Eleven years ago, a similar headline was published after a study had been completed on the possible reasons why teens kill their babies. The headline reads "&library" target="_blank">Teens killing babies after secret birth may be more common than once thought." 

Several professors are quoted in this article, and the most stunning line is this: "Young women whose parents teach that premarital sex, abortion and out-of-wedlock pregnancy are unequivocally wrong may have a heightened sense of guilt and fear."

Oh yes, even as long ago as 1997, those parents who worked hard to instill values in their children in an effort to help them understand the difference between right and wrong were the ones to blame for heinous acts of violence perpetrated against newborn children by frightened teens.

We are also told in the article that one of the reasons why a teen may kill her newborn is that she is facing a pregnancy that she once wanted but now does not want.

And that may be the closest we are going to get to an honest assessment. Even though it was written in 1997, that insight applies to an even greater extent today than it once did.

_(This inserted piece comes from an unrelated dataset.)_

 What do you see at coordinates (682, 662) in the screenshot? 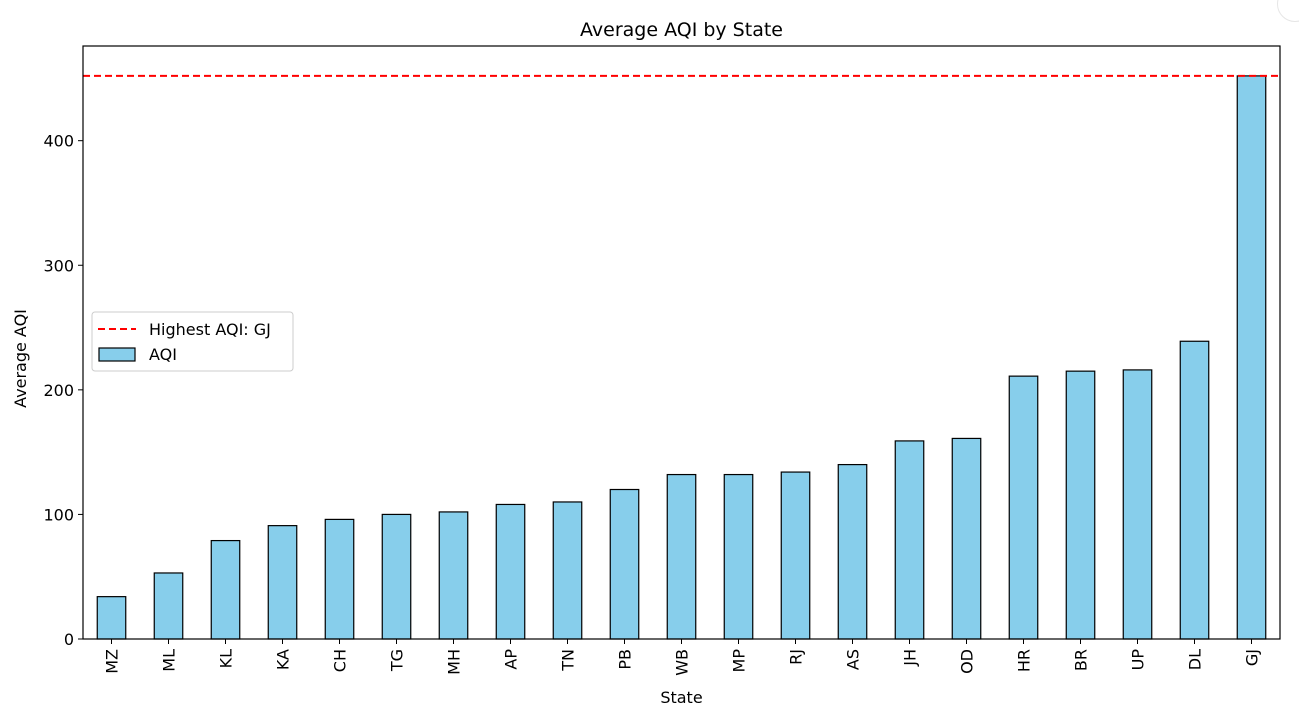
I see `x-tick-label: WB` at bounding box center [682, 662].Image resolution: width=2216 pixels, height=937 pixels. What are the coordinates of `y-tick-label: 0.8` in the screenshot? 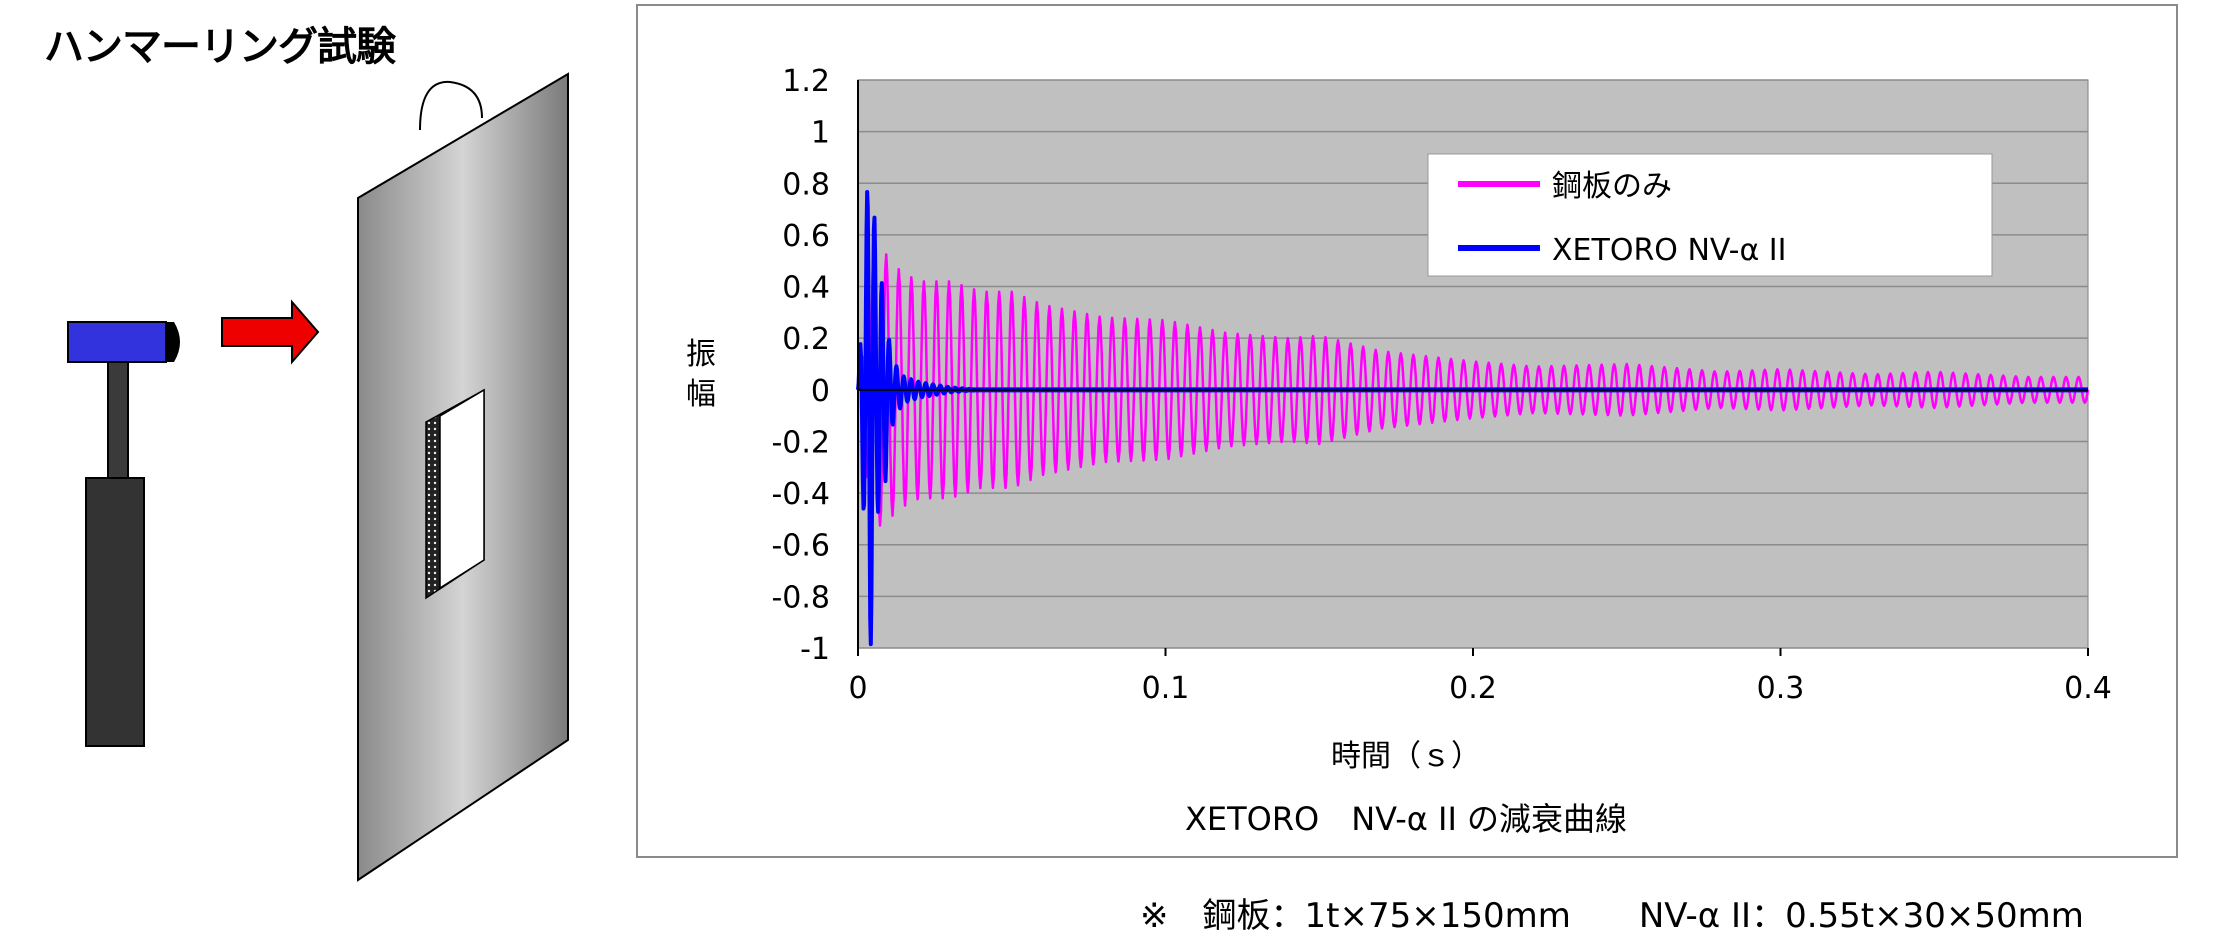 It's located at (806, 184).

For more than 35 years, we as a nation have been discussing "unwanted" pregnancy with our children, be it because of media attention, classroom discussion or frank comments made at the dinner table where a parent joins in and participates in a discussion about sex before marriage.

When the floodgates to birth control opened and access to abortion became a national right of passage, so to speak, conversations no longer centered on chastity and purity, but rather protection and choices. And perhaps a teenager of 14, who was visibly and emotionally troubled by the reality that indeed she had just given birth to a real, live baby, thought for a split second about the fact that she could have had an abortion and chose to abort after birth instead.

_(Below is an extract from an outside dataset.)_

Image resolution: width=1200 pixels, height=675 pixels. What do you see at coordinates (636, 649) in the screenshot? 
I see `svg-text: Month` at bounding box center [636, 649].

Nobody really knows, but there is one thing we do know. Abortion is as commonplace as root canals. It is no longer viewed in most circles as a criminal act, but rather as a solution to a difficult situation. And as one young mother e-mailed me after she read the report from Houston,

The main problem causing so many people to abandon and/or kill newborn babies is abortion. Pro-death activists insist on fighting for and proclaiming abortion "rights" as loudly as they can, imposing their homicidal views on the rest of the world. Our young people are so inundated with this horror that they've become numb and feel that if a preborn baby is simply a "glob of cells" with no rights or even feelings, then a newborn fresh from the womb is no different.

How can we expect them to feel and behave any differently when so many people keep insisting on a woman's right to kill her baby? How is killing a newborn and leaving him in a toilet any different than a doctor with a scalpel tearing apart a preborn baby limb by limb, sucking the parts out of the mother's womb, then flushing the remains down the drain?

When will people realize that all of us are human – from our very beginning to death? This is what needs to be proclaimed throughout the media. With so much focus on abortion "rights," reality becomes clouded, and then people don't hesitate to do something this horrible to a newborn baby. After all, only moments before, the girl could have legally obtained an abortion. I don't understand how what this girl did was a crime, but so-called doctors do the exact same thing every single day under full protection of the law! Something is wrong with our society, and that something is abortion.

How frighteningly profound an insight. Sadly, how true!